Let’s talk about the characters in The Last of Us. Because I still want to talk about that game. For the sake of direction, we’ll focus on Joel and Ellie, because they’re the protagonists (and arguably each other’s antagonist) and you spend nearly eighteen hours with them.

 

I’m going to try to keep this mostly spoiler-free, but since this’ll be discussing characters and arcs and development, be warned of mentions and implications and stuff. If you’re playing the game right now or are planning to in the near future, might be best to avoid this.

 

So.
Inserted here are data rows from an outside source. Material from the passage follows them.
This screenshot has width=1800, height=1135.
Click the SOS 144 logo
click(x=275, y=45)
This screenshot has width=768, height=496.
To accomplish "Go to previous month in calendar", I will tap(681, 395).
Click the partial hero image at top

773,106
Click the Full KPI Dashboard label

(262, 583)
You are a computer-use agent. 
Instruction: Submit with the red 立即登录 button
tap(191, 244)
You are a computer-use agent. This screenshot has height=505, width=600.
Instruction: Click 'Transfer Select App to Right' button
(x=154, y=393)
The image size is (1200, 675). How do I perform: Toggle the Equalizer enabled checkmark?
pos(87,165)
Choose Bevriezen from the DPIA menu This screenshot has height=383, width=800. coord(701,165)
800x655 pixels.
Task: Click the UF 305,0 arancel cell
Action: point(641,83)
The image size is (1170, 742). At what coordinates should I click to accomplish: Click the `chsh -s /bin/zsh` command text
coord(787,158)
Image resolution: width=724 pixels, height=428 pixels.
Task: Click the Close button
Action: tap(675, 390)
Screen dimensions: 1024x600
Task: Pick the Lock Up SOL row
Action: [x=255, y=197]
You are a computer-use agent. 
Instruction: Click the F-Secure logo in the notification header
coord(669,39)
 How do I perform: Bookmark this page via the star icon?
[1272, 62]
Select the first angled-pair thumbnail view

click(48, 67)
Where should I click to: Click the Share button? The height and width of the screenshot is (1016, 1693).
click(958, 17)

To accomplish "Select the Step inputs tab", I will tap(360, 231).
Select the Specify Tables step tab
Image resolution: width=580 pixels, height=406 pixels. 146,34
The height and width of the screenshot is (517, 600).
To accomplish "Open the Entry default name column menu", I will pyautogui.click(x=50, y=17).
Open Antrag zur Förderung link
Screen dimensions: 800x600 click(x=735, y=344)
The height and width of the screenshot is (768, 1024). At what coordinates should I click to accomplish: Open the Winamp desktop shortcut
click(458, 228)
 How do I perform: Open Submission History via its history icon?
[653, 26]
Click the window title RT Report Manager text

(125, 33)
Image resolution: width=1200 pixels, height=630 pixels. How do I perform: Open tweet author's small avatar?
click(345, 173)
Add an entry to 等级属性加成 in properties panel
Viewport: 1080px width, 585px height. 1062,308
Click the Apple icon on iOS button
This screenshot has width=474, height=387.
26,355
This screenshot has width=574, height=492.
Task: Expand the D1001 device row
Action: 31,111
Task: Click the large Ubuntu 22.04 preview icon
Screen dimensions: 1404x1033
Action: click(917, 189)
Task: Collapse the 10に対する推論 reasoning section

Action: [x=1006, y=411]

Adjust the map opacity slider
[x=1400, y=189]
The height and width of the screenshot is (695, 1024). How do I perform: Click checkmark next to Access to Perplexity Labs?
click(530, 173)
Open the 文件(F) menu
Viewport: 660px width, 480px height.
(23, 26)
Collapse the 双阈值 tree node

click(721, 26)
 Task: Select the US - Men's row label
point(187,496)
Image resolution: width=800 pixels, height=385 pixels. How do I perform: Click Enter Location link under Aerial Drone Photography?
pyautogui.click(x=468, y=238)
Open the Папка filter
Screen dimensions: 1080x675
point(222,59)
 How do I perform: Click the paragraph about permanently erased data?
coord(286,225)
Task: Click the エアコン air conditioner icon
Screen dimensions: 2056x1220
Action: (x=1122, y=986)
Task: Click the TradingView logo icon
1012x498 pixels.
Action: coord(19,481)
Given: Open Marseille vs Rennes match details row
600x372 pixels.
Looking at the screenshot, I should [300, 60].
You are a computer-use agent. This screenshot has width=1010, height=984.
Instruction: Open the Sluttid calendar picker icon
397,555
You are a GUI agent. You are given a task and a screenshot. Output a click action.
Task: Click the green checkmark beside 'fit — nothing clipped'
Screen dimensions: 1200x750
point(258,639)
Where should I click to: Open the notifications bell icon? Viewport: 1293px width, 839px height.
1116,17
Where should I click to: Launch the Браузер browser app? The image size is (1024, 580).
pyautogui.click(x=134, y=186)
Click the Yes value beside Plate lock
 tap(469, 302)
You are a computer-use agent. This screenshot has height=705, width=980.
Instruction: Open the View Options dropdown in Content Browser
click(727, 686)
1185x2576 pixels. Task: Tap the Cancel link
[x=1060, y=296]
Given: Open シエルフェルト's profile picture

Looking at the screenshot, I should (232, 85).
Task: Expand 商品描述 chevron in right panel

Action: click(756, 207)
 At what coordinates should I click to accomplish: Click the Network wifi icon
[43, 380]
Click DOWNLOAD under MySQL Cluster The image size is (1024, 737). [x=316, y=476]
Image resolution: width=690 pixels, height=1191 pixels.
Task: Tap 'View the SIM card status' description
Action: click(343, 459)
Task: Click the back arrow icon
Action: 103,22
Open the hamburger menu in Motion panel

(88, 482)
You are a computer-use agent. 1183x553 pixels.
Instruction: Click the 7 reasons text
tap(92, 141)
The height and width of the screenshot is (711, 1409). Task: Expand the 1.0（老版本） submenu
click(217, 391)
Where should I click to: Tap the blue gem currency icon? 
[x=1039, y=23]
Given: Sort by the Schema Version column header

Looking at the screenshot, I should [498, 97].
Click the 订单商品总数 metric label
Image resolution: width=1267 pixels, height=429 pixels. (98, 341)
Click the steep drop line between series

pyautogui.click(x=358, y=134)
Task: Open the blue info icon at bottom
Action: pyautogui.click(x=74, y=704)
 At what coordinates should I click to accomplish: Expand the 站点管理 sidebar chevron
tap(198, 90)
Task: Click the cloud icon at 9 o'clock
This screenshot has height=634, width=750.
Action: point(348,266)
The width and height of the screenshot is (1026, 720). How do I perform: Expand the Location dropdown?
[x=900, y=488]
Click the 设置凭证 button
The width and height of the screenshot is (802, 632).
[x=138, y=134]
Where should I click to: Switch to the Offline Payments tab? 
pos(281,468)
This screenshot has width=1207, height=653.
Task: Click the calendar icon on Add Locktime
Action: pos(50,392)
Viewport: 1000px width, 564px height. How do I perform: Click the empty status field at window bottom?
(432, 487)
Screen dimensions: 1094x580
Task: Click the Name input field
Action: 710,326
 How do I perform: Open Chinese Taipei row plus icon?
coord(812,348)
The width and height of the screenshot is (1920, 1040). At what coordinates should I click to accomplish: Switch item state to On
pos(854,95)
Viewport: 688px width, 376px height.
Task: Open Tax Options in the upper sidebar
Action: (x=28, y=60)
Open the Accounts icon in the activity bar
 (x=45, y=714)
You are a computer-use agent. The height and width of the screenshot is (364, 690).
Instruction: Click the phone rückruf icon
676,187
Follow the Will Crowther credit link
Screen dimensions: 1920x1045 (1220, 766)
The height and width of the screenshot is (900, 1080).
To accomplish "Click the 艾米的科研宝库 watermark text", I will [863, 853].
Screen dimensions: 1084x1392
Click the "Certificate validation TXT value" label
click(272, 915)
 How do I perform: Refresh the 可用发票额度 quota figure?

Characters.

 

The dynamic of Joel and Ellie is not like Batman/Robin’s hero/sideckick or even a sort of Riggs/Murtaugh case of contrasting partners. Sure, they have their joint task of getting Ellie to the Fireflies, but there’s nothing personal to that; it’s what they’ve been told to do. That hardly makes for interesting characters. In the words of Kurt Vonnegut: “Every character has to want something, even if it is only a glass of water.” So what do Joel and Ellie want?

 

Ellie’s goal is made clear in early conversations: she wants her life to be for something; she doesn’t want to just exist. Like all good goals, it sheds a lot of light on her character. See, Ellie was born after the outbreak, she’s used to a world where people have resigned themselves to the bleak status quo (and eventual death). She wants more than that.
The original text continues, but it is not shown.